Friday, April 26, 2019

Nate Hood 's 400 words on Martha: A Picture Story (2019) Tribeca 2019

At seventy-five years old, pioneering photojournalist Martha Cooper hasn’t slowed down. Whereas many her age might content themselves with a quiet, leisurely retirement, Cooper spends many of her nights running with gangs of balaclava-wearing street artists graffiti-bombing subway stations, train cars, and neighborhood lots. While her associates are armed with cans of spray paint, she has nothing but a camera, merrily snapping away at their illicit creations before piling along with them into a getaway van. It’s the thrill that motivates her, the thought that she could be thrown in jail for associating with so-called “public vandals.”

But she’s no rote thrill-seeker; she’s been doing this for decades, having traced the rise of graffiti culture at its New York City roots throughout the 1970s and 1980s. Her 1984 collection of subway car graffiti (co-authored with Henry Chalfant) entitled Subway Art has been called the “graffiti bible,” a moniker we hear more than once from breathless admirers throughout Selina Miles’ documentary on Cooper’s life and work Martha: A Picture Story. As Miles follows Cooper throughout the streets of Berlin, New York, and her adopted home of Baltimore, she’s constantly recognized and stopped by fans proclaiming her work as life-changing—how she vindicated their generation of street artists by seeing their graffiti not as vandalism but as vibrant self-expression from disenfranchised youth; how Subway Art exposed American street culture to an international marketplace of artists thirsty for public art for the masses instead of drawing room art for the wealthy. And to these devotees Cooper politely smiles, nods, and asks if they’ve seen any of her other work. Invariably, they never have. So she breathes a little sigh, smiles again, and walks away.

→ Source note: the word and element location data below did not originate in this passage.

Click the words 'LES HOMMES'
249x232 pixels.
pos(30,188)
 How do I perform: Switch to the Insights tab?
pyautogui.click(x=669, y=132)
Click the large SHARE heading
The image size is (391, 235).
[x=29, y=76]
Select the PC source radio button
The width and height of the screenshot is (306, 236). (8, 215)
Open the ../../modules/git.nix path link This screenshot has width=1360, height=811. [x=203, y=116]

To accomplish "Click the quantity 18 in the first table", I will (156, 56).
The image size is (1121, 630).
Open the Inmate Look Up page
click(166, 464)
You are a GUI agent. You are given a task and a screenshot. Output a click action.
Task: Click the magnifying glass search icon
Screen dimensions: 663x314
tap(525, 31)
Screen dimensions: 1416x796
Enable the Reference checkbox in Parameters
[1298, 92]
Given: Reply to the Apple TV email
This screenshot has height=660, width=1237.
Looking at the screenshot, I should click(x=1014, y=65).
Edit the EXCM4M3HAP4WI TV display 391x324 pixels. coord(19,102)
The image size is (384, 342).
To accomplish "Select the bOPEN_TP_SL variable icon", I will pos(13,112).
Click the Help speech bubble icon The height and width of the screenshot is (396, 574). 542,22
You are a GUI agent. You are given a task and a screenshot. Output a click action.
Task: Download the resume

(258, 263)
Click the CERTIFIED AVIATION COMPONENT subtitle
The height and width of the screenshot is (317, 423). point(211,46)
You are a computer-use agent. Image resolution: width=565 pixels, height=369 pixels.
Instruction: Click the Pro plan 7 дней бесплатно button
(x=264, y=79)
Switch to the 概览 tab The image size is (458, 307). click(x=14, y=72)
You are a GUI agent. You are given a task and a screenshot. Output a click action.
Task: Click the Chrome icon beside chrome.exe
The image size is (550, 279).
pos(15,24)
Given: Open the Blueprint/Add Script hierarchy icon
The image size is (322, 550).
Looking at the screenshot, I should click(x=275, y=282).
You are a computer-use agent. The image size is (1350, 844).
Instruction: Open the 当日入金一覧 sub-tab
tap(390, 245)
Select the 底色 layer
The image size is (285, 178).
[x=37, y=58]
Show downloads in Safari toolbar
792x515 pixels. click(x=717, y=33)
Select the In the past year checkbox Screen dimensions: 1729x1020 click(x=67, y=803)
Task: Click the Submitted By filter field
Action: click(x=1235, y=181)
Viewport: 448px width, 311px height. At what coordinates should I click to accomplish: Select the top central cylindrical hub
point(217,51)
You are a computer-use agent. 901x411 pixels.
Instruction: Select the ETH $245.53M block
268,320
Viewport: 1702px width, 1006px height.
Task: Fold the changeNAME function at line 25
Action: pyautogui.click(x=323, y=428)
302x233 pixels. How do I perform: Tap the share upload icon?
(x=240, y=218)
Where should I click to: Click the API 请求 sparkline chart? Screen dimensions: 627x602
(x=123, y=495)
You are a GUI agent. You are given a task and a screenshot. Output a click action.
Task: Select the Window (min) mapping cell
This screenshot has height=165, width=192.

This is the heart of Miles’ film and what elevates it above the realm of rote biographical puff piece: Cooper’s unease with her celebrity and discontentment with only being recognized for a fraction of her career. As a freelance woman photographer in the male-dominated publishing industry of the 60s, 70s, and 80s, she amassed a cavernous archive of photos from around the world that has largely gone unnoticed: portraits Japanese tattoos, a history of a gentrifying Baltimore neighborhood, etc. But few have seen them and just as few care. But still she creates, and this is what keeps her whole in the face of disappointment. The lesson here is irreplaceable.

Rating: 7/10

1 comment:

  1. I liked this film, but didn't love it. Excellent review Steve!